Description of the task >>
Exactly as they stand, repeat the lines from the one containing "Select default text size icon" through the final line of the listing, both ends included, and nothing else; skip the pictures.

#####

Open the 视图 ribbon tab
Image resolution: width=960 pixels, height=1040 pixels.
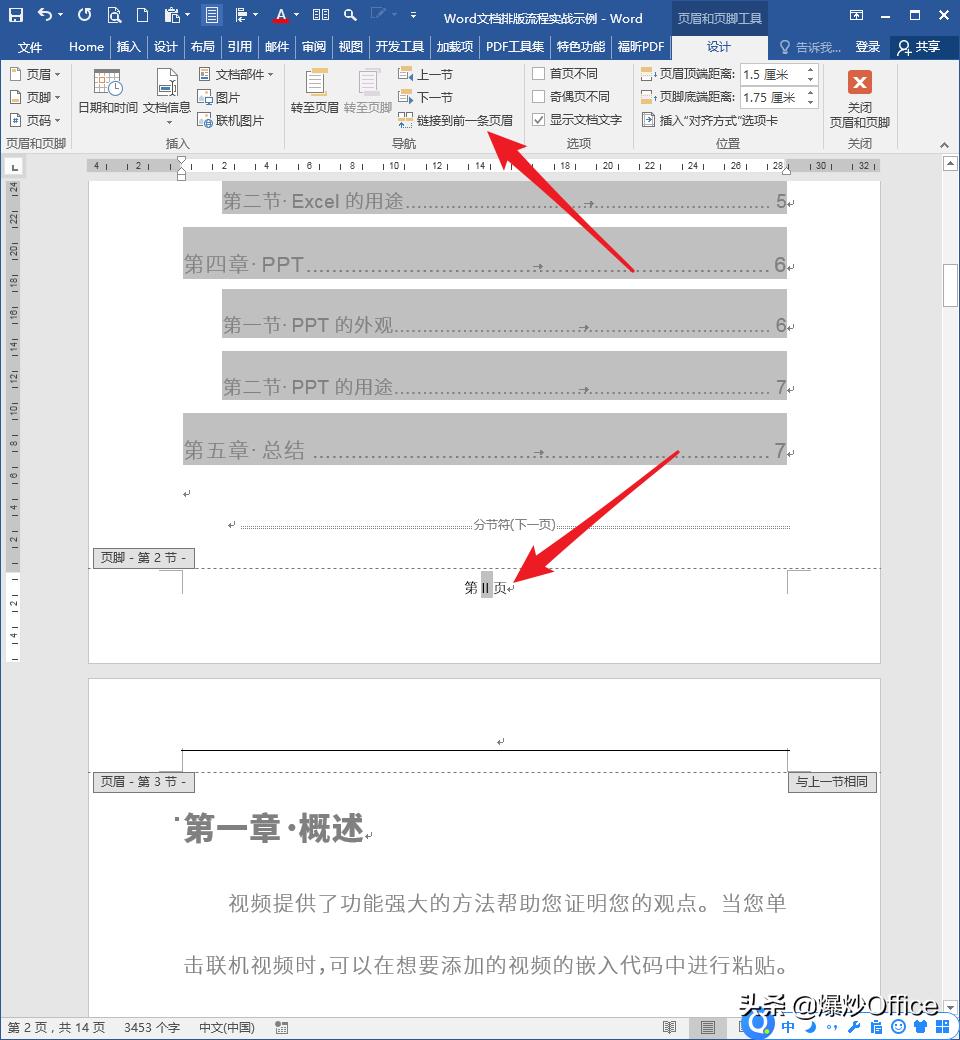click(350, 46)
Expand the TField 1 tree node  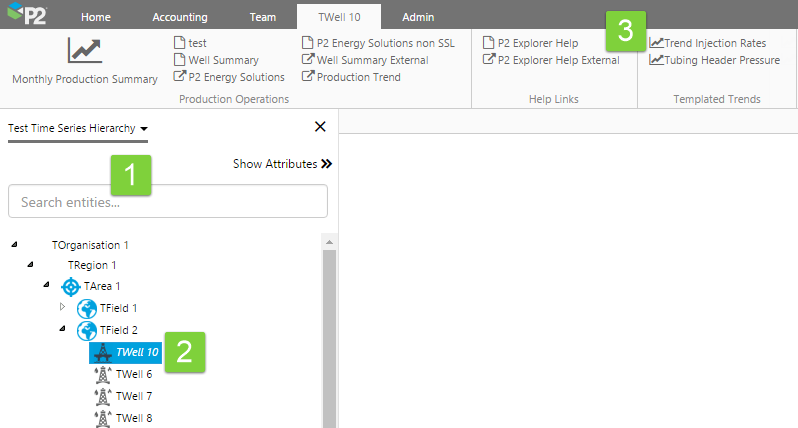tap(62, 306)
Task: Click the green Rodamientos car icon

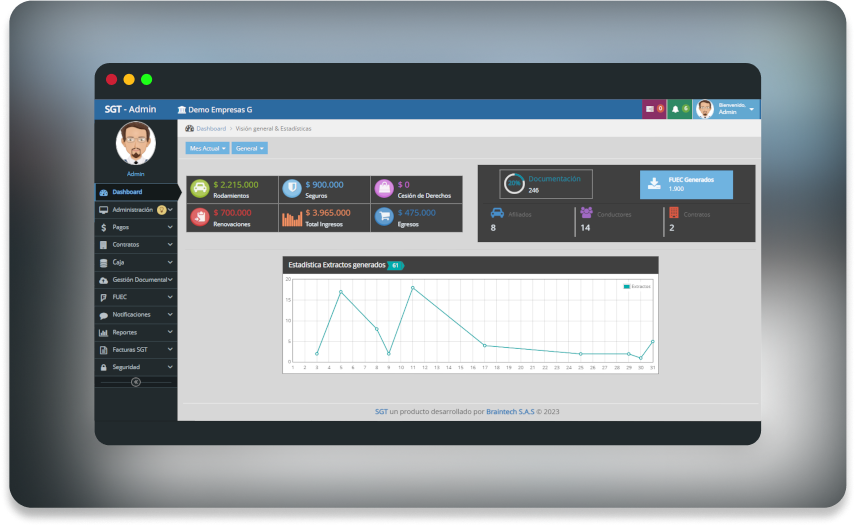Action: 200,188
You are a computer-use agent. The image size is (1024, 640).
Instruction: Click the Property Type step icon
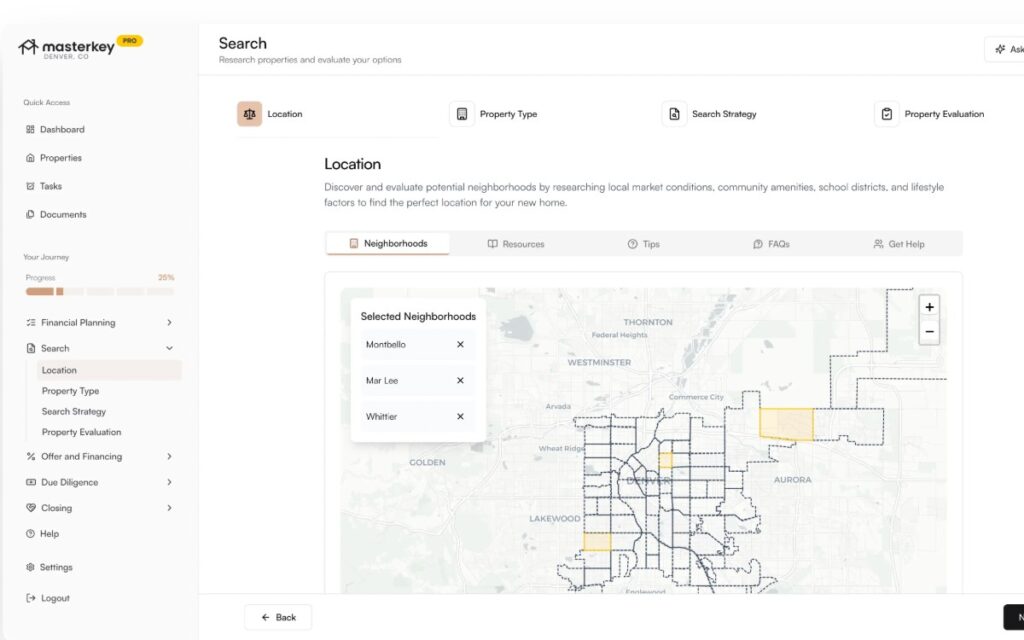461,114
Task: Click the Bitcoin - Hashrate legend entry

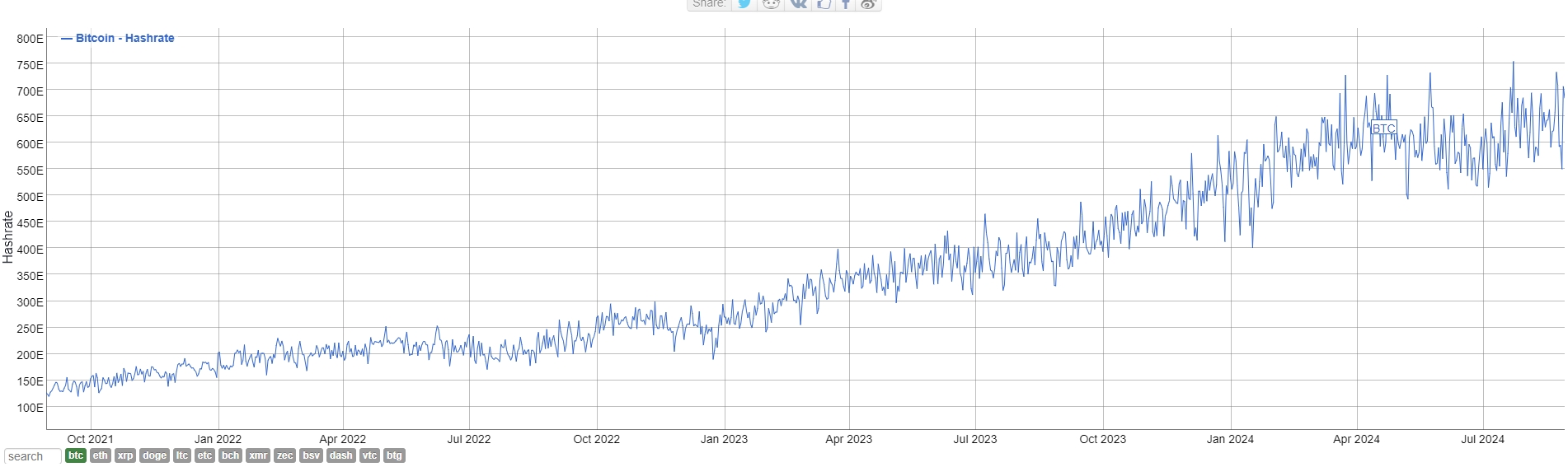Action: tap(124, 38)
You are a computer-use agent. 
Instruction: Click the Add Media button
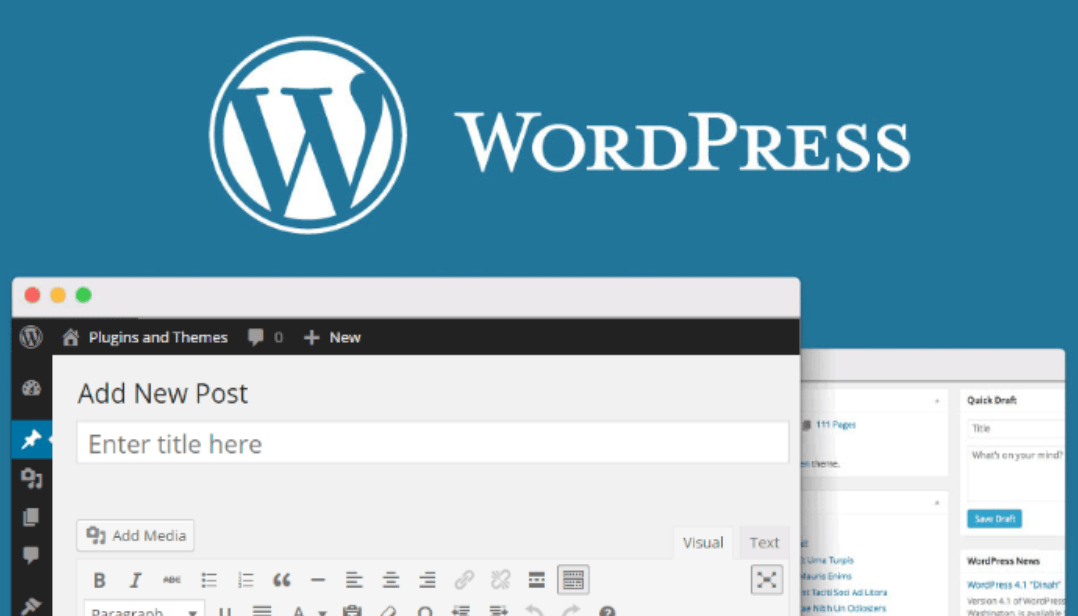pos(136,536)
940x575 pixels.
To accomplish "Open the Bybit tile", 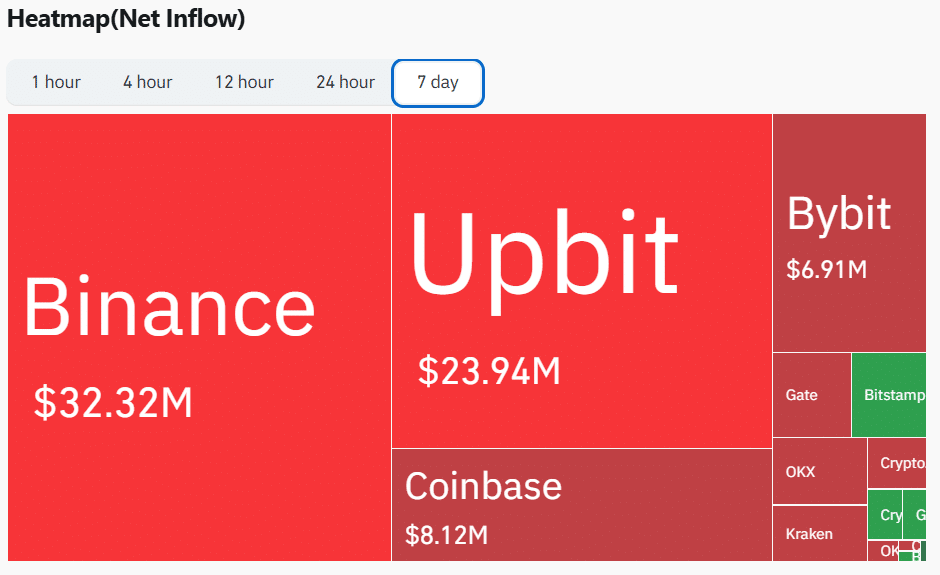I will pos(849,233).
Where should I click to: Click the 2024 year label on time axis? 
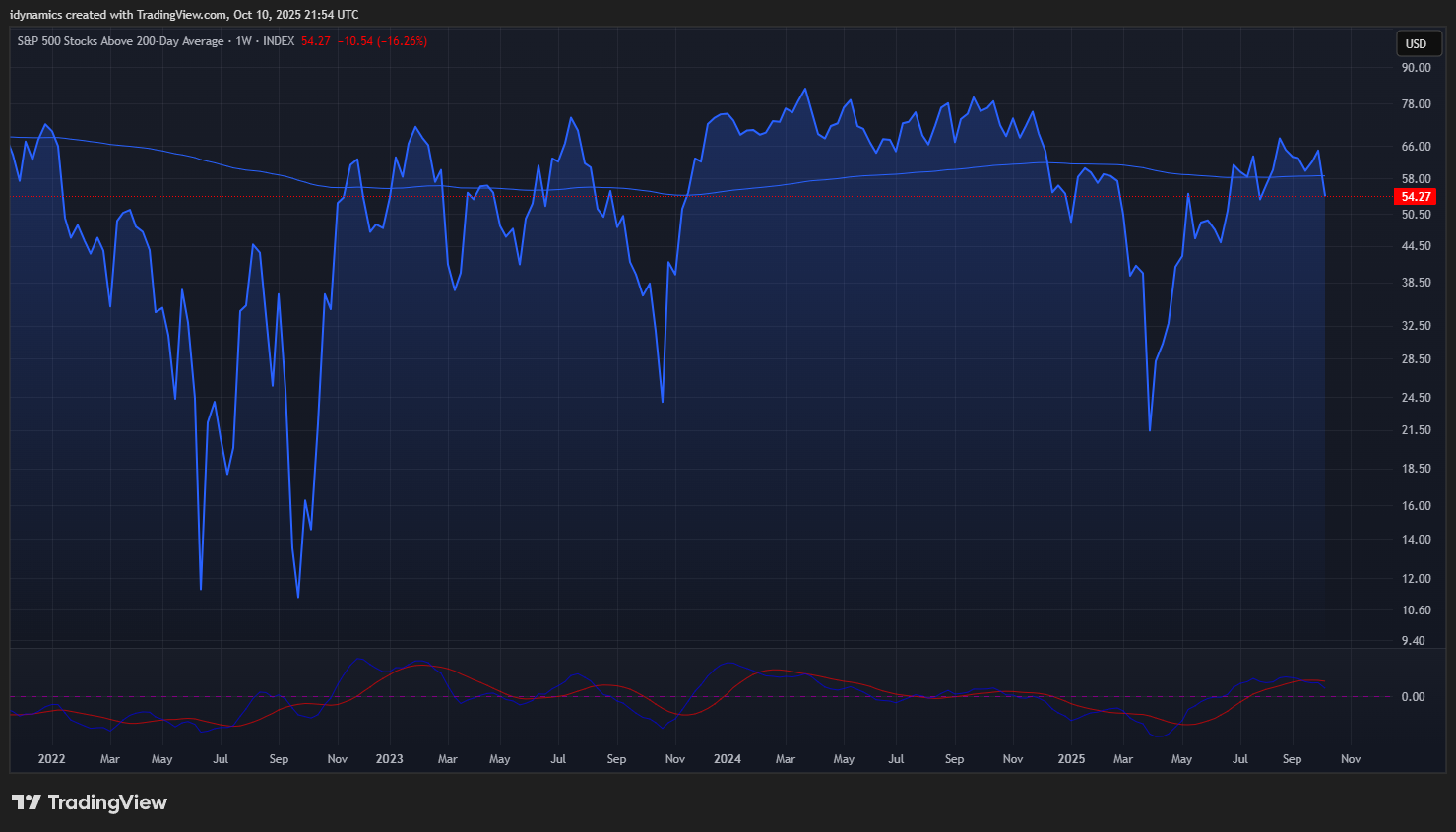(x=727, y=759)
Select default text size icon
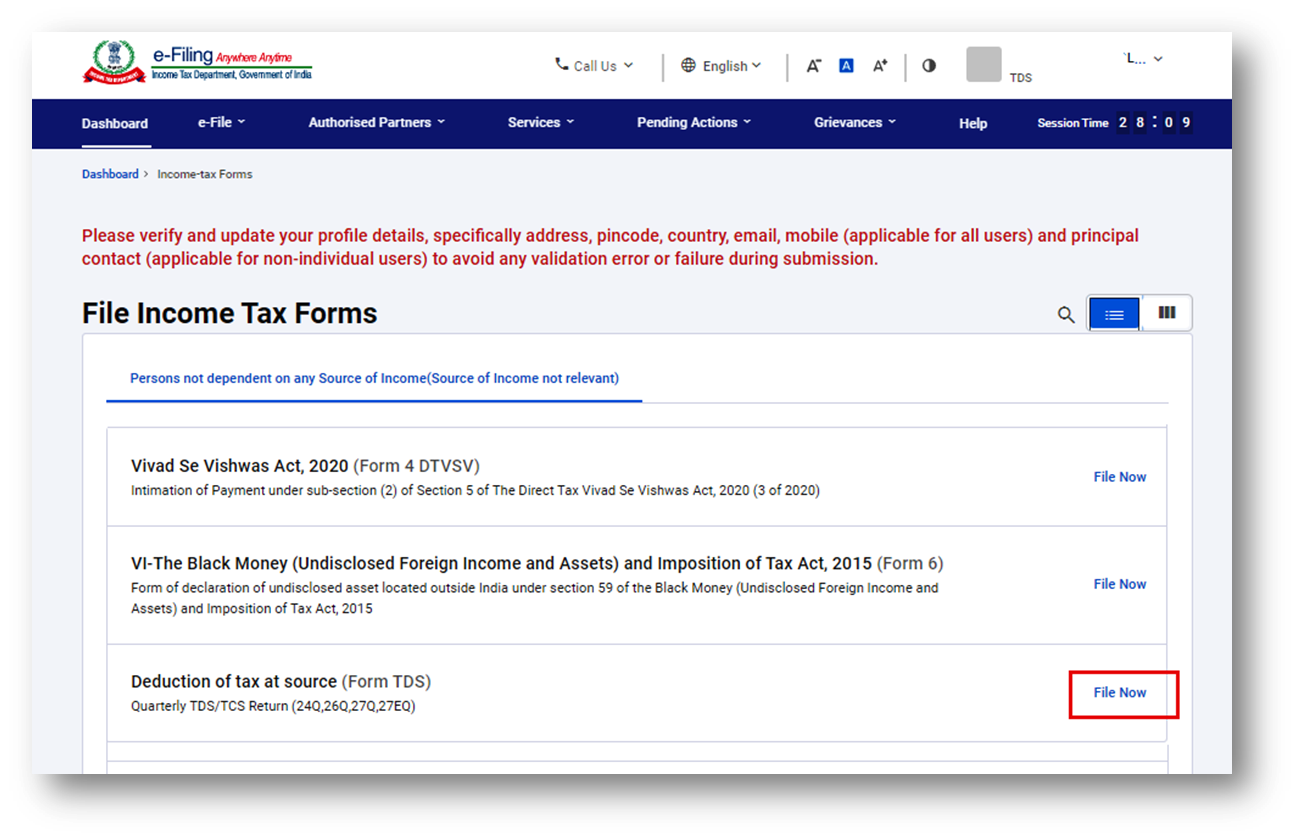 coord(846,65)
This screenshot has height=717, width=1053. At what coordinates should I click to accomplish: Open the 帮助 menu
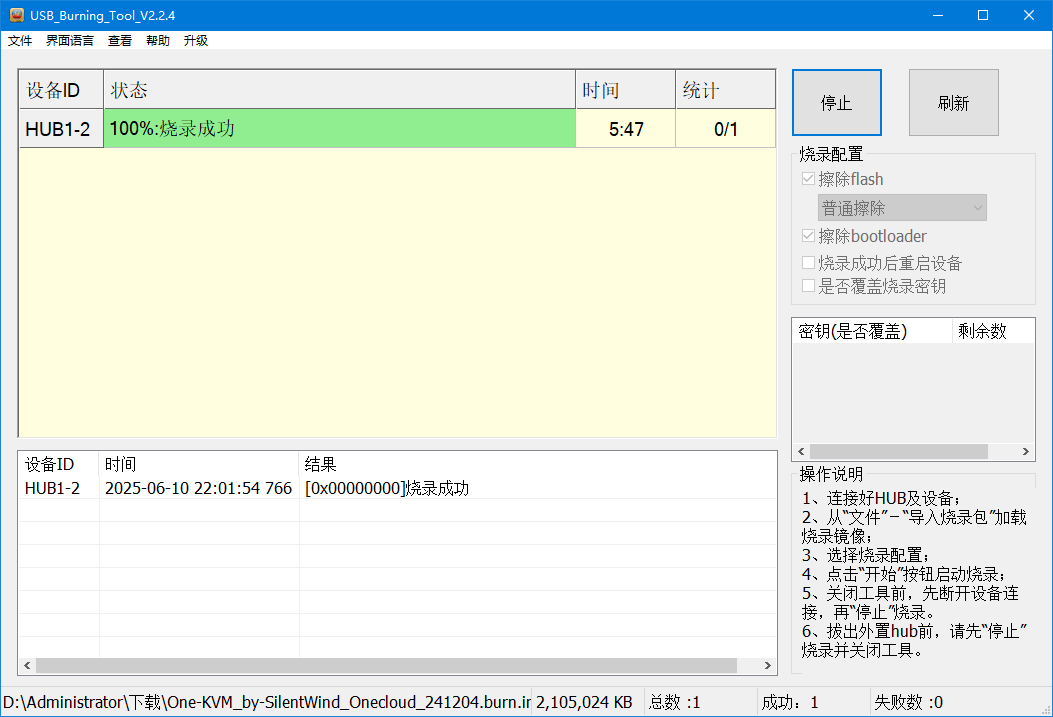[x=158, y=41]
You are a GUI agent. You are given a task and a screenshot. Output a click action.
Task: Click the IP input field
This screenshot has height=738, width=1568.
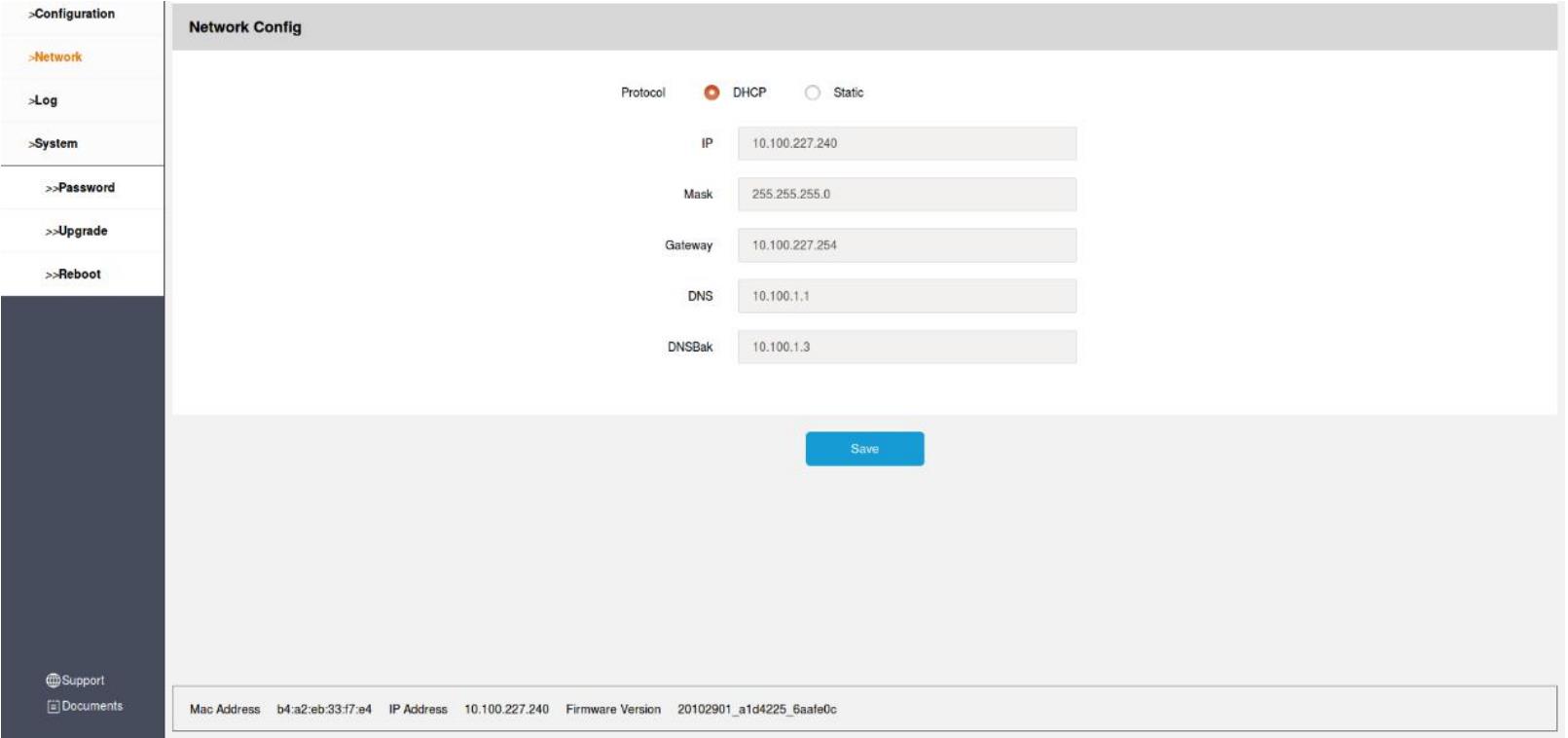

#####

Your response >>
Select default text size icon
 coord(846,65)
This screenshot has height=717, width=1053. At what coordinates should I click to accomplish: Open the 帮助 menu
[x=158, y=41]
You are a GUI agent. You are given a task and a screenshot. Output a click action.
Task: Click the IP input field
This screenshot has height=738, width=1568.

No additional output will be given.